■ TASK TO COMPLETE
Scan the records beneath this line for the line holding "Instruction: Click the" and the line holding "Click the 取消", then transcribe exactly those two and all lines between.

■ Stored data
[Start of section]
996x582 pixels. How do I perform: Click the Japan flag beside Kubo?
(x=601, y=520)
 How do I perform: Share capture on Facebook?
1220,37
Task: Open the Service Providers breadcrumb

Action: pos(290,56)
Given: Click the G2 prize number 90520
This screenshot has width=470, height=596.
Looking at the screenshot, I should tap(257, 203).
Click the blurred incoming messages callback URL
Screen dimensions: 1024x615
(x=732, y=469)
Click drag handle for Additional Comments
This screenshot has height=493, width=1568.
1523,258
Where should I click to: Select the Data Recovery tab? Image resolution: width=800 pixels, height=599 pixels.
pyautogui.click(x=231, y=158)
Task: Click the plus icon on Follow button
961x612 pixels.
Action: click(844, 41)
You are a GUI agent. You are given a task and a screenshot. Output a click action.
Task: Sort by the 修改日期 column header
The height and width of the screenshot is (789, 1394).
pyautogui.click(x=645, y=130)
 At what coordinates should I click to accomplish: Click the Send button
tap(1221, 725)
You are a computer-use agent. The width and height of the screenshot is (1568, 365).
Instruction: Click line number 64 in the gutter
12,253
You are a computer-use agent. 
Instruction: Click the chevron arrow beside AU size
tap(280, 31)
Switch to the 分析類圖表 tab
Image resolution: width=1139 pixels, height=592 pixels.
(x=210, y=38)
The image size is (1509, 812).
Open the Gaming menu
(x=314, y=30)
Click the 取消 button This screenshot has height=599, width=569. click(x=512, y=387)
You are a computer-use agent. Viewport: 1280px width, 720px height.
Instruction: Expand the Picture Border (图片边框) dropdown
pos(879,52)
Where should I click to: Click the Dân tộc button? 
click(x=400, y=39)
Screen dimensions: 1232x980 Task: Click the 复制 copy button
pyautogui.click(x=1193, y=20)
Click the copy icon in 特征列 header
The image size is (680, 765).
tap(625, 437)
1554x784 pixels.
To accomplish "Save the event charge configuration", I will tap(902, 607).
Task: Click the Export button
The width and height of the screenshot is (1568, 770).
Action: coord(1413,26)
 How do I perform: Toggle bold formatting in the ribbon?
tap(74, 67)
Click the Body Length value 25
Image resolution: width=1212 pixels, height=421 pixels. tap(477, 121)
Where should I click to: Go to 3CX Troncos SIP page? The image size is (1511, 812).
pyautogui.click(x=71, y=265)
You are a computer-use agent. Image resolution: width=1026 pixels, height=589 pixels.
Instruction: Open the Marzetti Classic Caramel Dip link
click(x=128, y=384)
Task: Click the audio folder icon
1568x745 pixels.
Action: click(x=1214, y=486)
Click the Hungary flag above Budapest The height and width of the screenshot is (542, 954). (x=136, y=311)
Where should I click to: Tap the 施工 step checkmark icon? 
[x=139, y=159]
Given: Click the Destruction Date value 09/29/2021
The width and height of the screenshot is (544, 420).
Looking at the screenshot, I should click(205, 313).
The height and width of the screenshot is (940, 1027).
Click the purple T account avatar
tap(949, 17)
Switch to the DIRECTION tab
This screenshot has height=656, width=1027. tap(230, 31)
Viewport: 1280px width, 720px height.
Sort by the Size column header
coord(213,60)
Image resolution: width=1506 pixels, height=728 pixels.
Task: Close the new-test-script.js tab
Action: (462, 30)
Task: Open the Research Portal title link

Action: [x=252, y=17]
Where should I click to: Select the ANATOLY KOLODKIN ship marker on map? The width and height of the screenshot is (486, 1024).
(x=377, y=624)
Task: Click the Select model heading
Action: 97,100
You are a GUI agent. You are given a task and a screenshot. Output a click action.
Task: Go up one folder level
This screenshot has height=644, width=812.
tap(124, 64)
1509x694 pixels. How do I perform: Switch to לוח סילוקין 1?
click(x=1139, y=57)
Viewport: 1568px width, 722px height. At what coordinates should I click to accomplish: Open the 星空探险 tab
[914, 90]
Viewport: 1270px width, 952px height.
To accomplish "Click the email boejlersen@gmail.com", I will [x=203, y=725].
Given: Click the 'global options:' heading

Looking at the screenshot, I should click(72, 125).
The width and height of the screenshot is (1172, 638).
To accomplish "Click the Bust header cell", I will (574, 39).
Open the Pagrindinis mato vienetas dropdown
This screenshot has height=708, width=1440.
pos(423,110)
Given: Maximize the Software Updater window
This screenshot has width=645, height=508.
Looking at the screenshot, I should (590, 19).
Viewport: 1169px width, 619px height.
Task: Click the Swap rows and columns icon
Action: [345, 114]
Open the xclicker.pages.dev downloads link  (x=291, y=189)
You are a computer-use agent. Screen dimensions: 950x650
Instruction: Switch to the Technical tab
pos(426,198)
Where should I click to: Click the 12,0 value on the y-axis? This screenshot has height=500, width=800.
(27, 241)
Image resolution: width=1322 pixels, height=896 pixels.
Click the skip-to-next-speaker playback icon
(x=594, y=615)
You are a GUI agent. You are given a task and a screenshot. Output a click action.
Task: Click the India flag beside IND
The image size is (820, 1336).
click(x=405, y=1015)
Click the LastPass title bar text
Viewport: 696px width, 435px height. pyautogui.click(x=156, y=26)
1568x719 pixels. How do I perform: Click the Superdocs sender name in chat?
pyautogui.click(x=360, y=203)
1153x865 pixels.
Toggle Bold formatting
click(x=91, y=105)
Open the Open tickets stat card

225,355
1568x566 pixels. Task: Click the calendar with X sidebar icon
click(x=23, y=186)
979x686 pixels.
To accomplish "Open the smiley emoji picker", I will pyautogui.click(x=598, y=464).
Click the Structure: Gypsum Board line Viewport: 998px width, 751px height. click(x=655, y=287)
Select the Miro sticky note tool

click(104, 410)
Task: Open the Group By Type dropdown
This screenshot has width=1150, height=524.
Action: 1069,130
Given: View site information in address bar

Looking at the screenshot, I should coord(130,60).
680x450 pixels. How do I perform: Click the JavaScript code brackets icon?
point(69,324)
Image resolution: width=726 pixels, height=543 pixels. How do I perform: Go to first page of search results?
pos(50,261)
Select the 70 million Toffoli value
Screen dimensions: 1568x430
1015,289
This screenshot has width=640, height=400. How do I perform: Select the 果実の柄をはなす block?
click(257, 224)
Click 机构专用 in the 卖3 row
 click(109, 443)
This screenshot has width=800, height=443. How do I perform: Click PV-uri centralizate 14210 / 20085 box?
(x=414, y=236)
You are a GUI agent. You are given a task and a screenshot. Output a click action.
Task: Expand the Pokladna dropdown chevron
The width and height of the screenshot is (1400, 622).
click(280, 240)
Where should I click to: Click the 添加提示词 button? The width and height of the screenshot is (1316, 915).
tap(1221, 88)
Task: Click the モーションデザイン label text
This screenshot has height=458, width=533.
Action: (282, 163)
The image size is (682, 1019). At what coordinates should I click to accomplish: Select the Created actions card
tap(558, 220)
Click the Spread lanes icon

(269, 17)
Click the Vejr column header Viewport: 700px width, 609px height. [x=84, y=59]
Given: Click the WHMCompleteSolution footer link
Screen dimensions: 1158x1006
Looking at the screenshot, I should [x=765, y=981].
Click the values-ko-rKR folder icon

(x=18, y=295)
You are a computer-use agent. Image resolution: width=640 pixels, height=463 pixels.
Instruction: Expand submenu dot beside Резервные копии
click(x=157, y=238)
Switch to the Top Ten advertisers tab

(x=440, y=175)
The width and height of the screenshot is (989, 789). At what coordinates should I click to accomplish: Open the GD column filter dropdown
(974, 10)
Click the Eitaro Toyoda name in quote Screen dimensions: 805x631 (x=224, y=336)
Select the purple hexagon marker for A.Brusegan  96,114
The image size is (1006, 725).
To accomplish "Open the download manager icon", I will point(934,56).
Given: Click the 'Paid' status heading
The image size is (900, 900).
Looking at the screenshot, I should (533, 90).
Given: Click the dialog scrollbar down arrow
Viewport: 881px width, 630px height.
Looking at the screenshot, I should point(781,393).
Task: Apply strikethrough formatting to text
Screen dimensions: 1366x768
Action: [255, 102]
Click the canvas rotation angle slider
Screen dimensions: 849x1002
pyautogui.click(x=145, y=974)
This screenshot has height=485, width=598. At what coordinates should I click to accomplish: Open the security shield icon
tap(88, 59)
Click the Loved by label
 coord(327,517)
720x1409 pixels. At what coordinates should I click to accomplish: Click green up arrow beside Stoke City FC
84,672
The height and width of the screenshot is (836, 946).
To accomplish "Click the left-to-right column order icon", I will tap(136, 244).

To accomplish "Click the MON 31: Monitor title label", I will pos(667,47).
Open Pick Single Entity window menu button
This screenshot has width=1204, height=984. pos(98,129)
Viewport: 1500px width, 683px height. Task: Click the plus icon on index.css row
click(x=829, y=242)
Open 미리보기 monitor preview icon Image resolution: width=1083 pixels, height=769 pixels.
[End of section]
■ SOLUTION TO THIS EXERCISE
Instruction: Click the chevron arrow beside AU size
tap(280, 31)
Switch to the 分析類圖表 tab
Image resolution: width=1139 pixels, height=592 pixels.
(x=210, y=38)
The image size is (1509, 812).
Open the Gaming menu
(x=314, y=30)
Click the 取消 button This screenshot has height=599, width=569. click(x=512, y=387)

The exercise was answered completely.